Lucie est une jeune femme bien dans son époque. Et, elle est amoureuse, nous dit la 4ème de couv'. Mais, à mon avis, le terme n'est pas assez fort. Pour moi, Lucie aime. Tout simplement. Avec confiance. Avec patience. Infiniment. Seulement... celui qu'elle aime ainsi est inatteignable. Du moins, pour le commun des mortels. Lucie, elle, sait où entrer en communion avec son Être aimé. Au grand dam de sa mère, effrayée par cette passion qui habite littéralement sa fille confrontée également à l'incompréhension de sa grand-mère et à la colère de sa meilleure amie, Juliette.

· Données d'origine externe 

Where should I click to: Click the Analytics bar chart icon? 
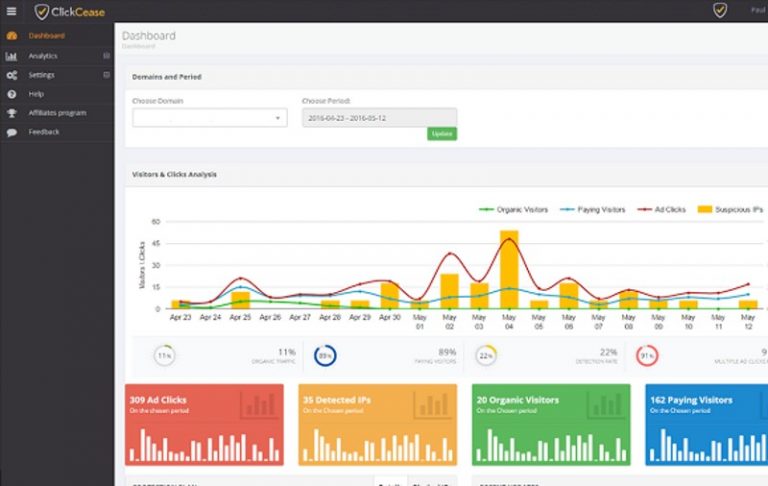tap(12, 56)
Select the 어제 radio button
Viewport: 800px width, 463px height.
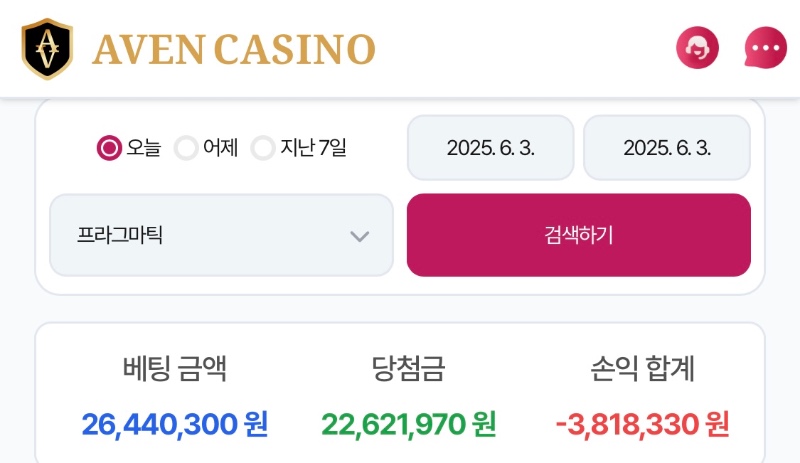[x=186, y=148]
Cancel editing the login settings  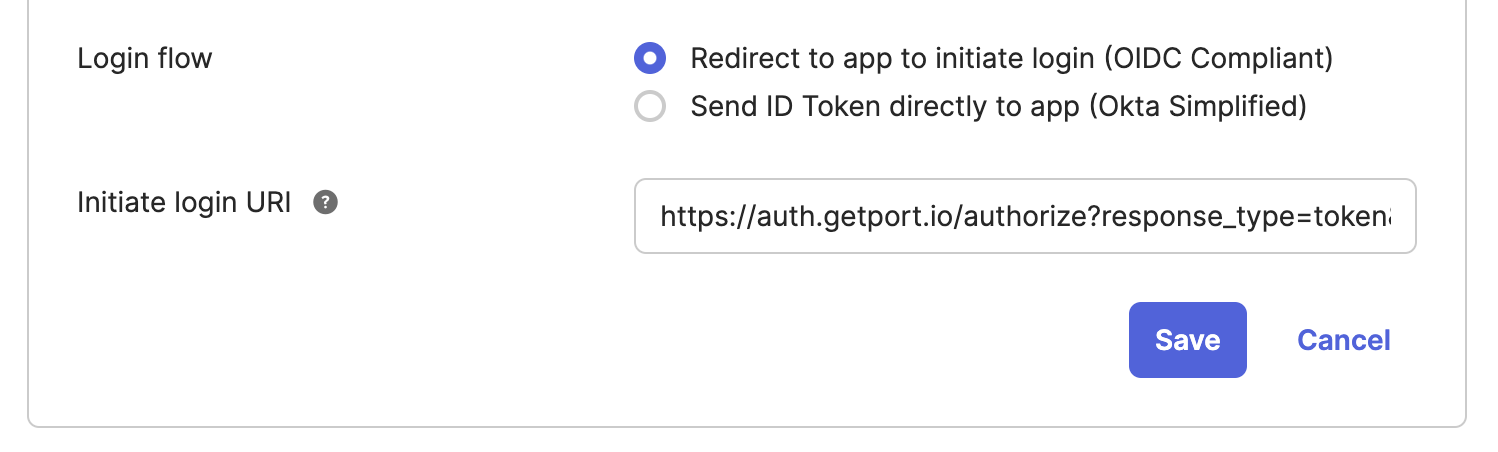[x=1343, y=340]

Malgré tout, Lucie s'engage, se donne complètement à cet Être suprême à qui elle s'est vouée, corps et âme. En dépit des brimades, des humiliations, de l'isolement, elle s'abandonne et devient, aux yeux de tous, Sœur Marie-Lucie.
Ce roman, c'est celui du don de soi, du don absolu. Car, une fois la porte franchie, une fois cette porte refermée, une fois ses vœux prononcés, il ne sera plus possible pour Lucie de faire marche arrière. Ce roman, c'est aussi celui de l'engagement, d'une volonté forte, inébranlable, inattaquable face aux mises en garde, aux inquiétudes, aux interrogations, à l'incompréhension des autres, de sa famille, de ses proches. Ce roman, c'est encore celui de l'apprentissage, de ses difficultés, de ses exigences. Ce don de soi, cette vocation à Dieu, se doivent d'être total et, pour l'être, ils doivent d'abord être éprouvés, rudement, durement.
Cette lecture m'a complètement subjuguée, passionnée et interpellée. Comment en effet, de nos jours, une telle vocation peut-elle être possible? J'y ai retrouvé une qualité d'écriture, une sérénité d'écriture ressentie il y a quelques mois avec "Le Jardin des Anges" d'Alysa Morgon. J'y ai éprouvé aussi une écriture forte, violente, brutale, sidérante, qui à la fois accentue l'incompréhension et force l'admiration. Et en même temps, les questions se bousculent. Pourquoi? Pourquoi? Pourquoi?
Car ce qu'on devine plus ou moins confusément, cette abnégation, cet oubli de soi, cet "effacement" de soi ne sont pas sans nous faire penser aux moyens de radicalisation auxquels nos jeunes sont confrontés actuellement et acceptent malheureusement.
Cette vocation, est-elle vraiment celle de Lucie? N'y a-t-il pas eu, lors d'un moment de fragilité, quelque chose ou quelqu'un qui ait pu l'influencer? N'a-t-elle pas pu découvrir quelque chose, tenue cachée, secrète, jusqu'alors et qui l'ait détournée, à son insu ou pour ne pas avoir à s'y confronter, du chemin tracé pour elle?
Avec une sensibilité à toute épreuve, avec une justesse et une qualité d'écriture impressionnantes, Maëlle Guillaud nous invite à tourner les pages de ce premier roman et nous prend à témoin avec rage et sincérité. Une lecture lumineuse.